___ Source data ___

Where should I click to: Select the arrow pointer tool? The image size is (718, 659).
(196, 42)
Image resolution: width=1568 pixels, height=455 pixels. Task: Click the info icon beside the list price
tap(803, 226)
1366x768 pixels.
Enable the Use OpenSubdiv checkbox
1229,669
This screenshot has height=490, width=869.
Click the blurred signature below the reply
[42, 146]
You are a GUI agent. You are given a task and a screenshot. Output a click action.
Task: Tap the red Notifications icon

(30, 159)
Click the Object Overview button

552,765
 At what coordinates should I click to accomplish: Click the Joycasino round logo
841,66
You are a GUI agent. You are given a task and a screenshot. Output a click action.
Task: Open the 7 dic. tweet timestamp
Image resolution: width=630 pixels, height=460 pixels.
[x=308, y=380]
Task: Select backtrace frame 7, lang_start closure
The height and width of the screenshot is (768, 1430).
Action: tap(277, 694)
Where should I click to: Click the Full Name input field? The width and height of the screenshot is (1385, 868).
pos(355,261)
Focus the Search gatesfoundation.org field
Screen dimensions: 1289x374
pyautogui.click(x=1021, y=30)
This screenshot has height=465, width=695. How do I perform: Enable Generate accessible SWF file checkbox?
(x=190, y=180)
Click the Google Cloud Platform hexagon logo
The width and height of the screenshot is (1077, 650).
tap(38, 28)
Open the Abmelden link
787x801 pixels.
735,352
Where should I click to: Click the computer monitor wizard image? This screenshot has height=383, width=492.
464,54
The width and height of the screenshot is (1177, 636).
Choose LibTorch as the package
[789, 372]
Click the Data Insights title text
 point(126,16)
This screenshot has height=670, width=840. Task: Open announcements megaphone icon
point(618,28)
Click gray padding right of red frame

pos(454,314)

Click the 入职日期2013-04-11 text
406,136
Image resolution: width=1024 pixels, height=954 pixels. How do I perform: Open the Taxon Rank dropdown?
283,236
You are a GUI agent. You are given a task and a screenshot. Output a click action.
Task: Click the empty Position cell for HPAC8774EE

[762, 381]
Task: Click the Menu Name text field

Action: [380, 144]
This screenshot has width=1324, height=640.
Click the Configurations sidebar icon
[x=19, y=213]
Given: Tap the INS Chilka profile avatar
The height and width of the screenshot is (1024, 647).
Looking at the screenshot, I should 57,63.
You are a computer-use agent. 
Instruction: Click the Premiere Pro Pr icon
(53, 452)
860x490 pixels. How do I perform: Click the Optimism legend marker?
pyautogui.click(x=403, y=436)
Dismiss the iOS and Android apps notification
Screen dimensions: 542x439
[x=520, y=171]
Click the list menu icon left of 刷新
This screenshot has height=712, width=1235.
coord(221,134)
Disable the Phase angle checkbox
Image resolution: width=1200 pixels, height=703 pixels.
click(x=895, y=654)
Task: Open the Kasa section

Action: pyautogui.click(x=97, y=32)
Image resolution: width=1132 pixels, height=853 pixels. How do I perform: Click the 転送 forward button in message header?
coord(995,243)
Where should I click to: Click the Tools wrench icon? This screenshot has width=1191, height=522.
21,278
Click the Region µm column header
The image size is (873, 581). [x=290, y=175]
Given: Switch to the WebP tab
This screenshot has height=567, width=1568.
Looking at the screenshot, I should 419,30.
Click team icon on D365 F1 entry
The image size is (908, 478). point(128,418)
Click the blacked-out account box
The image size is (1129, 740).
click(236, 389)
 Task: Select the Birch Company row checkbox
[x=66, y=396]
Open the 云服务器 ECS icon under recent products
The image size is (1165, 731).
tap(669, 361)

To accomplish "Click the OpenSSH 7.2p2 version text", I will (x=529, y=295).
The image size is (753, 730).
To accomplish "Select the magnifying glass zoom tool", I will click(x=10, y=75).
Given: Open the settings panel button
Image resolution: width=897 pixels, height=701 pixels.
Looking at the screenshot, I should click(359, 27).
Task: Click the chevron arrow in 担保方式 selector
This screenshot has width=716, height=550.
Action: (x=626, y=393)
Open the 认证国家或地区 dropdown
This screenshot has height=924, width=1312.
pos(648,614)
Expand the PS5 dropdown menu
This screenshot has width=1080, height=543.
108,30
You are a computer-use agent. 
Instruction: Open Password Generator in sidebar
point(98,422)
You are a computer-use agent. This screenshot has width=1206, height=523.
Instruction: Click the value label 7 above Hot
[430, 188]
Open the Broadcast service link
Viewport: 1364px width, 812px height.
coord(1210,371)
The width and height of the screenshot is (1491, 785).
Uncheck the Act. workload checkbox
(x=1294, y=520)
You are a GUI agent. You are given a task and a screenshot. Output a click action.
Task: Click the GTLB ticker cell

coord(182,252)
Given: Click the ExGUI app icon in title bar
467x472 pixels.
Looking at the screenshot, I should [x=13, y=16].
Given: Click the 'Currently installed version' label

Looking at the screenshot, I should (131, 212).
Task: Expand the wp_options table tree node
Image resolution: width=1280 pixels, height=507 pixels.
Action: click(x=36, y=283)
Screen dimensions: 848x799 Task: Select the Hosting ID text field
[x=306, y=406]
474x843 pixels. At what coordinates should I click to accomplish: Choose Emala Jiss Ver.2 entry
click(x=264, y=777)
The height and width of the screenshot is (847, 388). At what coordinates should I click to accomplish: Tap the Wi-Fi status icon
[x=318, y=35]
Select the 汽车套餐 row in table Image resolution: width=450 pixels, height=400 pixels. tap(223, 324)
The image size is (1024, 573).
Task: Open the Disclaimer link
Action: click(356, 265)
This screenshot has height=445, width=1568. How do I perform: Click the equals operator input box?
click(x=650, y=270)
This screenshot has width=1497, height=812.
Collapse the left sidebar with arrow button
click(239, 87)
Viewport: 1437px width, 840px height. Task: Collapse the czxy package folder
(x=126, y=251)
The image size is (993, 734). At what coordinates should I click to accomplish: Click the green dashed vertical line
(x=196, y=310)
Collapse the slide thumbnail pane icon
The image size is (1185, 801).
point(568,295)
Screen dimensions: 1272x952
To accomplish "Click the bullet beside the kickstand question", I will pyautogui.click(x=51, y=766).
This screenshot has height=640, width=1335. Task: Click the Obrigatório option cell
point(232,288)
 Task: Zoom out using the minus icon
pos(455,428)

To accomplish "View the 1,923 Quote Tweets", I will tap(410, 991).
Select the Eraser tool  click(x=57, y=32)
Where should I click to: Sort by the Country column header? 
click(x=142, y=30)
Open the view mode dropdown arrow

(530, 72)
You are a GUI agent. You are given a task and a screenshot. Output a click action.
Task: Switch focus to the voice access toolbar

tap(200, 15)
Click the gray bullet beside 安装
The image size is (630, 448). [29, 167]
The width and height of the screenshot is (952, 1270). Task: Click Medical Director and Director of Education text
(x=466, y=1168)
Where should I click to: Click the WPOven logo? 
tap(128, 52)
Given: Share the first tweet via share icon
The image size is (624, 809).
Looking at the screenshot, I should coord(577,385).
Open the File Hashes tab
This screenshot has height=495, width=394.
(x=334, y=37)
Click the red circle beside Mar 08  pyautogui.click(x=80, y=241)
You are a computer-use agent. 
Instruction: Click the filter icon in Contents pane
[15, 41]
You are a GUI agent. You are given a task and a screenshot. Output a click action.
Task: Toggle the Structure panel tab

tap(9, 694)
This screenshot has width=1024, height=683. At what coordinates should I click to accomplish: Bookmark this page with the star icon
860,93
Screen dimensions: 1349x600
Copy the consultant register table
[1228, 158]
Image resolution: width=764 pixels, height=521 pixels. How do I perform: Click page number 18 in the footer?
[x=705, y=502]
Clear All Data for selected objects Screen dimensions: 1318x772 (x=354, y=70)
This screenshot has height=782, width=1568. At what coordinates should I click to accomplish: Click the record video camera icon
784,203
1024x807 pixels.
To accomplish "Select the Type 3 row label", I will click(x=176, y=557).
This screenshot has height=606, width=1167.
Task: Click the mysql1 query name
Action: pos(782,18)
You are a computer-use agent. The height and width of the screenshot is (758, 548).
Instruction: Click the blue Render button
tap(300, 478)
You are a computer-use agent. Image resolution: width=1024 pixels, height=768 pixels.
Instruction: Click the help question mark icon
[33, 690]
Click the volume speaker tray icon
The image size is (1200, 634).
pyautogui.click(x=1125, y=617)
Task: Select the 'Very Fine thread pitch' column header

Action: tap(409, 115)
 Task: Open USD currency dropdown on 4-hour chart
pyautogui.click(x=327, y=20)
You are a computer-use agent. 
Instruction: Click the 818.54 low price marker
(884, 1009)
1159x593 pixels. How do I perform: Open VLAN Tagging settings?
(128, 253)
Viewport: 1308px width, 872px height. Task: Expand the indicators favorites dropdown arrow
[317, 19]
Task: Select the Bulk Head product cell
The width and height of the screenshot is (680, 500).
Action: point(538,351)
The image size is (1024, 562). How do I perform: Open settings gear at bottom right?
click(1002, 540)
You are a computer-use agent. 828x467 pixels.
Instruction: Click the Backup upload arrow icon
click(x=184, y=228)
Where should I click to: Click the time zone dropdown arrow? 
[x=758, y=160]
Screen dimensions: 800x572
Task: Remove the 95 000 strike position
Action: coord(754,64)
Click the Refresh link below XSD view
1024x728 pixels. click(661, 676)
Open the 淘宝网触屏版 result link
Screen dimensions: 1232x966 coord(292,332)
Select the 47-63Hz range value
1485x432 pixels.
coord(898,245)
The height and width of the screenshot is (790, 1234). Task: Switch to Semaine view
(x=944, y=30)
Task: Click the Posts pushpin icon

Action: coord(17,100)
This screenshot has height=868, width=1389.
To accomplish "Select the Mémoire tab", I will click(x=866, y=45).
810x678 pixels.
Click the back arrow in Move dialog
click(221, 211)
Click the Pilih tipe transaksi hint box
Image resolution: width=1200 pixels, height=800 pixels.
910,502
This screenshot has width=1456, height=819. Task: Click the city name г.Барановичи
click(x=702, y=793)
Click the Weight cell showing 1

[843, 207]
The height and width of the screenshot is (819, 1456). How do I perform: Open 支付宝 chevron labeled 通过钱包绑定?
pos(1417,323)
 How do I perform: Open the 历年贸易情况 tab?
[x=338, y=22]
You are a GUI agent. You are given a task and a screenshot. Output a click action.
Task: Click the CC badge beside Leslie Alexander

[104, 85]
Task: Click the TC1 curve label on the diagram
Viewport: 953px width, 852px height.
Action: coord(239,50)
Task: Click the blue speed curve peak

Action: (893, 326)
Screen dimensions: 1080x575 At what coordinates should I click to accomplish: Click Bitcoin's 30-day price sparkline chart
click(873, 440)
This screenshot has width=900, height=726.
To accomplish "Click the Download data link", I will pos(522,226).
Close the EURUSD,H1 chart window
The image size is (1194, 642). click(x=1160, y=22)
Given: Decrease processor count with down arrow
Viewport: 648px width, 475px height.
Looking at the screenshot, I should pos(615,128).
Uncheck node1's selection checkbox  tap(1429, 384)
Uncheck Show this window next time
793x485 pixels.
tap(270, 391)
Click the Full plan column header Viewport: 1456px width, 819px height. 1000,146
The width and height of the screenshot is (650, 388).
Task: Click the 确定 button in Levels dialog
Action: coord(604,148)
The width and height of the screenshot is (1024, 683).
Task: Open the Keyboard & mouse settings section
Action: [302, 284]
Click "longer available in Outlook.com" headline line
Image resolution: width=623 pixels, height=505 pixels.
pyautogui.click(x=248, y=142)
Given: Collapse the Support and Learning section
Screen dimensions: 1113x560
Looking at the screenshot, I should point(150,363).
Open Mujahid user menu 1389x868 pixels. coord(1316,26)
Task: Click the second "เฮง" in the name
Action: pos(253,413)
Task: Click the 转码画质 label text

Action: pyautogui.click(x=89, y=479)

___

Task instructions: Take from the material above the lines running from the one with "Task: Click the Menu Name text field" through the one with "Disable the Phase angle checkbox", and repeat them exactly, with nothing else.

Solution:
Task: Click the Menu Name text field

Action: [380, 144]
This screenshot has width=1324, height=640.
Click the Configurations sidebar icon
[x=19, y=213]
Given: Tap the INS Chilka profile avatar
The height and width of the screenshot is (1024, 647).
Looking at the screenshot, I should 57,63.
You are a computer-use agent. 
Instruction: Click the Premiere Pro Pr icon
(53, 452)
860x490 pixels. How do I perform: Click the Optimism legend marker?
pyautogui.click(x=403, y=436)
Dismiss the iOS and Android apps notification
Screen dimensions: 542x439
[x=520, y=171]
Click the list menu icon left of 刷新
This screenshot has height=712, width=1235.
coord(221,134)
Disable the Phase angle checkbox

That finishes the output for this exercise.